On February 14, Canada Goose (GOOS) (GOOS.TO) stock fell 12.9% on the NYSE. The company reported impressive results for the third quarter of fiscal 2019[1. Fiscal Q3 2019 ended on December 31, 2018] and raised its outlook for fiscal 2019.
Canada Goose’s third-quarter revenues rose 50.2% to 399.3 million Canadian dollars and beat analysts’ expectation of 361.6 million Canadian dollars. The company’s top-line growth was driven by a 78.7% increase in its direct-to-consumer revenues, which include the revenues from retail stores and e-commerce. The company’s wholesale revenues rose 22.2%.
On February 14, the steep decline in Canada Goose stock reflected investors’ concerns about the company’s valuation levels, uncertain macro conditions, and the potential impact of rising costs.
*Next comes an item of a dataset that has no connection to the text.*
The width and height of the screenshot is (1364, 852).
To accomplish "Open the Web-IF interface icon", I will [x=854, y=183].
The S&P 500 Index (SPY) fell 0.3% on February 14 after the Department of Commerce reported a 1.2% fall in US retail sales in December—compared to November.
So far, Canada Goose stock has risen 17.9% this year despite the decline on February 14. The S&P 500 has risen 9.5% on a year-to-date basis as of February 14.
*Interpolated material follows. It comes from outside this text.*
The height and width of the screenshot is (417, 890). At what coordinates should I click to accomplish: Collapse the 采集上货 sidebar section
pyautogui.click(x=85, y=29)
Canada Goose’s third-quarter adjusted EPS rose 65.5% on a year-over-year basis to 0.96 Canadian dollars, which beat analysts’ estimate of 0.82 Canadian dollars. The company’s overall gross margin expanded by ~80 basis points to 64.4% in the third quarter. However, the gross margin for the direct-to-consumer and wholesale channels fell due to higher labor costs.
Canada Goose raised its outlook for fiscal 2019 following the strong third-quarter performance. The company expects its fiscal 2019 revenues to grow in the mid-to-high thirties range compared to the previous forecast of at least 30% growth. Canada Goose expects its fiscal 2019 adjusted EPS to rise in the mid-to-high forties range. Previously, Canada Goose expected an adjusted EPS growth of at least 40% in the current fiscal year.